:: Text section ::

Recent assault may be work of serial rapist

A local serial rapist may be on the prowl again.

A man in a dark ski mask assaulted a 29-year-old woman outside her home on the 100 block of Camelia Drive Monday afternoon, according to Charlottesville Police Sgt. Richard Hudson.

The suspect may be linked to the attacks of several women over the past six years, according to Charlottesville Police Detective Jim Mooney.

"There's a possibility it could be [the serial rapist], there's a possibility it couldn't be," Mooney said. "We got a very vague description."

Mooney described the suspect as a black male between 5 feet 8 inches and 5 feet 10 inches tall, and weighing about 180 pounds.

Hudson added that, in addition to the mask, the man was wearing dark clothes and a fleece-like top. Therefore, police cannot provide a sketch of the suspect.

"The description is basically the same" as the one describing the serial rapist, Hudson said.

:::
:: The data ::

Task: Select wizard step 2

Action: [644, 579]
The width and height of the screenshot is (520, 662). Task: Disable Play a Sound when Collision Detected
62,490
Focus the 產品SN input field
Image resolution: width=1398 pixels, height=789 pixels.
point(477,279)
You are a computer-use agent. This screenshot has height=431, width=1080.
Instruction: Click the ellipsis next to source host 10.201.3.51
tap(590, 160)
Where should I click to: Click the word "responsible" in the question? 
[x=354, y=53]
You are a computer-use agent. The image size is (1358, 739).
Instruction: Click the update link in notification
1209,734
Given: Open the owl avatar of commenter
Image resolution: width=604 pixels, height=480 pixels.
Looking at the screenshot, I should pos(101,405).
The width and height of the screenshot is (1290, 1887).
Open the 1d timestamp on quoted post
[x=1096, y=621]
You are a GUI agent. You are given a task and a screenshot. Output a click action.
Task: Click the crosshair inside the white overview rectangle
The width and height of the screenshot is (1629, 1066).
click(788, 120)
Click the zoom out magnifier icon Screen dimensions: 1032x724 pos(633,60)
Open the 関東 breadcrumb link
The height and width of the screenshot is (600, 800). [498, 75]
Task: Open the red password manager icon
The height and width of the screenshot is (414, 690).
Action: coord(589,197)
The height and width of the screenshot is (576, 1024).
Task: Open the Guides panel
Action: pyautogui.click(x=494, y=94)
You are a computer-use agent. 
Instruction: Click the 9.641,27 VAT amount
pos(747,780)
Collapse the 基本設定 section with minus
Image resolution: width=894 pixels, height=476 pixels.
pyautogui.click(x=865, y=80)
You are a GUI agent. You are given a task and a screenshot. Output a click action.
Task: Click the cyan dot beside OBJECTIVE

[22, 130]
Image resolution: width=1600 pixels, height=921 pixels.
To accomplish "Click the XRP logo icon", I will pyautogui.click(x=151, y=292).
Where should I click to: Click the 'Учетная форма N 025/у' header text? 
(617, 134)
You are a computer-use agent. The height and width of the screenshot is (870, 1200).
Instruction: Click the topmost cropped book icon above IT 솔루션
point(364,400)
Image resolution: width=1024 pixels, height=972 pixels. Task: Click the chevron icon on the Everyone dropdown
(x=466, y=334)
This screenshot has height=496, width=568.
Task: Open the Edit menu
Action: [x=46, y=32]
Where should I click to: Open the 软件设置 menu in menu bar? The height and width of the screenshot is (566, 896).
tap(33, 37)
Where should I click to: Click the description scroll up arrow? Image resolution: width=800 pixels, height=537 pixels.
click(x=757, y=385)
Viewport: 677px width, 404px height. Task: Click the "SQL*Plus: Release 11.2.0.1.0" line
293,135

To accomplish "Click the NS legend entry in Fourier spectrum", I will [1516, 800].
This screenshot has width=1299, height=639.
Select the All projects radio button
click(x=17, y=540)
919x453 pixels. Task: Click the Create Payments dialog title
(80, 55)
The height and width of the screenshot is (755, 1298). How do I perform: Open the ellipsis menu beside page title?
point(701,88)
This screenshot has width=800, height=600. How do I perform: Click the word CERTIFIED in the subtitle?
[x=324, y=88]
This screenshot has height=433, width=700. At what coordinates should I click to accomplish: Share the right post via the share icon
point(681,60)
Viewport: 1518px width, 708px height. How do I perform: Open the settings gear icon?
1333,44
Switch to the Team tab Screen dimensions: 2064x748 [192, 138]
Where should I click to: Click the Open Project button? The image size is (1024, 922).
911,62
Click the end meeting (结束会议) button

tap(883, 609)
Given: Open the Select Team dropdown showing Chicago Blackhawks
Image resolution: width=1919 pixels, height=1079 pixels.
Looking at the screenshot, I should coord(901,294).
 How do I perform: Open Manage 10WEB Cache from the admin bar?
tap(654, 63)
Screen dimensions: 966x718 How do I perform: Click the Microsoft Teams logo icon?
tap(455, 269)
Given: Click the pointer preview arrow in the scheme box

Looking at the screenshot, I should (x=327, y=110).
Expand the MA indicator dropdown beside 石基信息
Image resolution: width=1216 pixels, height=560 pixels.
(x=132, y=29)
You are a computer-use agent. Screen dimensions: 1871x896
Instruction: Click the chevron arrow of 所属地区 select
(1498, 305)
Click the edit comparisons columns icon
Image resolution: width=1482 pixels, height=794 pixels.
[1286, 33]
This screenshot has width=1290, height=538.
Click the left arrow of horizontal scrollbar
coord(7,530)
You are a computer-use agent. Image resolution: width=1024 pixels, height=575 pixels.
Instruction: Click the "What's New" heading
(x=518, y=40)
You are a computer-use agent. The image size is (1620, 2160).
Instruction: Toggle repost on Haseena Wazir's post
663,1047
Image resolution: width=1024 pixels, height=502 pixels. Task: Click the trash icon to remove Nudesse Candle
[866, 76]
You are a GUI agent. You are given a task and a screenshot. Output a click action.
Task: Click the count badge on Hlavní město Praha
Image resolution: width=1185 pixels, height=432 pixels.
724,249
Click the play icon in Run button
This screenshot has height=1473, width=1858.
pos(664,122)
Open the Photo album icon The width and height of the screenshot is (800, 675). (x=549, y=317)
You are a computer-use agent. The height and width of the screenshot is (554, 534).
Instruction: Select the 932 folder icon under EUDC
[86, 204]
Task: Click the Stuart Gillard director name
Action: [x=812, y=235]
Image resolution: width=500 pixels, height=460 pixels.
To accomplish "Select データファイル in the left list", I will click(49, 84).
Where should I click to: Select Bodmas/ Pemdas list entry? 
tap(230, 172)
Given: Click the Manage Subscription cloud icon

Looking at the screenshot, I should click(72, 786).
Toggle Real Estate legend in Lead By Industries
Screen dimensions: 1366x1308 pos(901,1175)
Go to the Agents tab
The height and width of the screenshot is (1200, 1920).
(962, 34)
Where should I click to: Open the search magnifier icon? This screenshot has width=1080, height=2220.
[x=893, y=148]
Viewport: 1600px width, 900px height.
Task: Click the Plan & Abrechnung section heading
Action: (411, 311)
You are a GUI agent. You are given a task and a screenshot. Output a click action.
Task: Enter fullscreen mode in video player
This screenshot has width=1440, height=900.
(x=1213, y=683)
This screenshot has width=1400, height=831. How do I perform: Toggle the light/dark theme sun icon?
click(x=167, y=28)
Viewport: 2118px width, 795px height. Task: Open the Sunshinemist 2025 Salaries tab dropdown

:::

[Requirement 1]:
Answer the following questions using the assault article.
(a) How old was the woman who was assaulted?
(b) Over what period may the suspect be linked to attacks on several women?
(c) About how much did the suspect weigh, according to the description?
[Requirement 2]: Quote the assault article word for word between "A man in a dark" and "rapist, Hudson said.", inclusive.
[Requirement 3]: Summarize the assault article in two sentences.

[Exercise result 1]:
(a) She was 29 years old.
(b) Over the past six years.
(c) About 180 pounds.

[Exercise result 2]:
A man in a dark ski mask assaulted a 29-year-old woman outside her home on the 100 block of Camelia Drive Monday afternoon, according to Charlottesville Police Sgt. Richard Hudson.

The suspect may be linked to the attacks of several women over the past six years, according to Charlottesville Police Detective Jim Mooney.

"There's a possibility it could be [the serial rapist], there's a possibility it couldn't be," Mooney said. "We got a very vague description."

Mooney described the suspect as a black male between 5 feet 8 inches and 5 feet 10 inches tall, and weighing about 180 pounds.

Hudson added that, in addition to the mask, the man was wearing dark clothes and a fleece-like top. Therefore, police cannot provide a sketch of the suspect.

"The description is basically the same" as the one describing the serial rapist, Hudson said.

[Exercise result 3]: A man in a dark ski mask assaulted a 29-year-old woman outside her home on Camelia Drive on Monday afternoon, and Charlottesville police say he may be linked to attacks on several women over the past six years. Police describe the suspect as a black male between 5 feet 8 inches and 5 feet 10 inches tall and about 180 pounds, but because of the mask they cannot provide a sketch.